5 – Mentalidade Portuguesa. É outro atributo que consiste em colocar as causas do acidente num suposto desenrascanso fatalista de carácter cultural. A verdadeira causa desse “desenrascanso” é a má redistribuição de riqueza gerada pelas necessidades, neste caso, em segurança. Factores que se degradaram ainda mais desde as medidas de austeridade que se tornaram permanentes.

Podia continuar a ensaiar alíneas,mas acho que é bem entendível a mensagem que pretendo passar.

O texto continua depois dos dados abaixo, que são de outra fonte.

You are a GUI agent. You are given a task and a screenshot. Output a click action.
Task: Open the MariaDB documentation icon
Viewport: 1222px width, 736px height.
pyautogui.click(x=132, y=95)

No campo das ideias e da prática, na construção desta cidade dual, não poderia haver melhor avatar que Carlos Moedas. O homem que regressou a Portugal para gerir carteiras de investimento imobiliário, com passagem na Goldman Sachs, e que rapidamente se tornou o homem de confiança da troika em Portugal é a actual cara política da terapia de choque que acontece em Lisboa.

Carlos Moedas, não tem pensamento de eleito e também sabe que os critérios dos partidos do arco do sistema para submeter alguém a um lugar de elgibilidade, não são propriamente a cultura ou a meritocracia democrática.

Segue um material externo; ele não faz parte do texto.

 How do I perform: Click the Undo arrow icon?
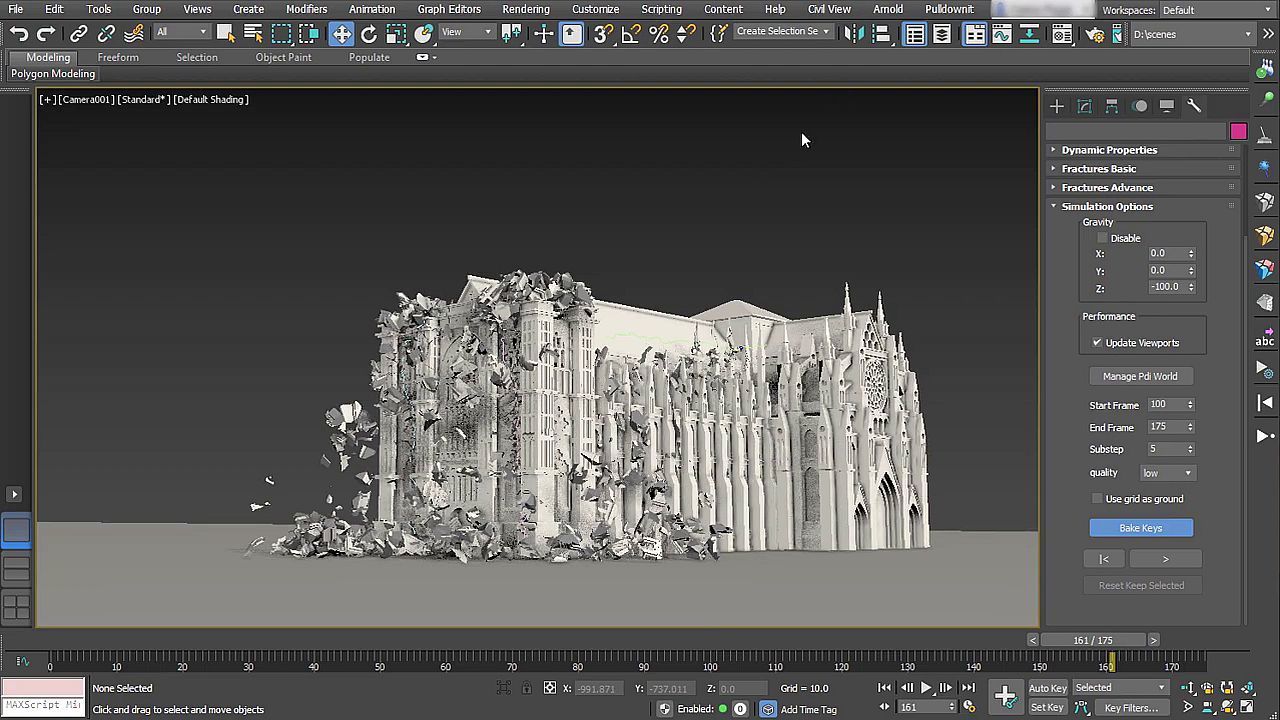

Não é portanto surpreendente que em toda esta tragédia, Moedas tenha-se comportado como um tecnocrata, cujo principal objectivo é defender os interesses que sempre defedeu.

Rodeou-se do seu director de campanha e dos seus peritos em comunicação e não dos eleitos da cidade (nem dos da sua lista!). Não assumiu a responsablidade que lhe é atríbuida pelo artigo 35º da Lei de Bases da Protecção Civil de comandar as operações de catástrofe, recebendo – ele sim – o Primeiro-Ministro e o Presidente da República na Câmara Municipal e não olhando para a sede de trabalho desses como um esconderijo político.

Mentiu permanentemente, usou os mortos (Jorge Coelho e André Marques) como limite da fronteira humana de responsabilidade (ilibando-se), não respondeu a perguntas, desapareceu, ofendeu, não convocou a reunião de câmara (foi convocado) e fugiu da mesma, conseguiu ler as propostas de todos os partidos da oposição antes de propor o que seja aos lisboetas, e, admirem-se: ainda se apresenta como a maior vitíma disto tudo.

O que aconteu em Lisboa a 3 de Setembro não foi um desastre natural. Não tivemos um terramoto de 8 valores na escala de Richter ou o recorde de precipitação da história numa hora. Foi o colapso de uma estrutura apenas dependente de nós: do trato, da ciência, do cuidado, do serviço.

Por isso não, o descarrilamento do Elevador da Glória não foi apenas um “acidente”, mas uma catástrofe do capitalismo reinante. Na mesma cidade onde no mesmo dia caiu parte de um prédio (desalojando os moradores) em consequência da construção de mais um empreendimento de luxo; na mesma cidade em que alugar um pequeno apartamento custa mais que o ordenado médio nacional, na mesma cidade onde as escadas rolantes não funcionam, na mesma cidade onde permanecer no espaço público está cada vez mais dependente de consumos caros, na mesma cidade em que se extiguem os espaços colectivos, na mesma cidade com o maior crescimento de rendas na europa, na mesma cidade em que os hospitais não funcionam, na mesma cidade que é a mais rica do país e a mais desigual.

Lisboa já era e continua a aprofundar o seu papel de colonato financeiro. É um local de acumulação de capital não tributado, que permite que os mais ricos enriqueçam a uma velocidade extraorinária enquanto nada se distribui e os demais possam morrer: de repente ou lentamente ao sabor da austeridade.

3 de Setembro de 2025 também é sobre o destino que dão às nossas vidas e sobre o que podemos fazer para mudá-lo.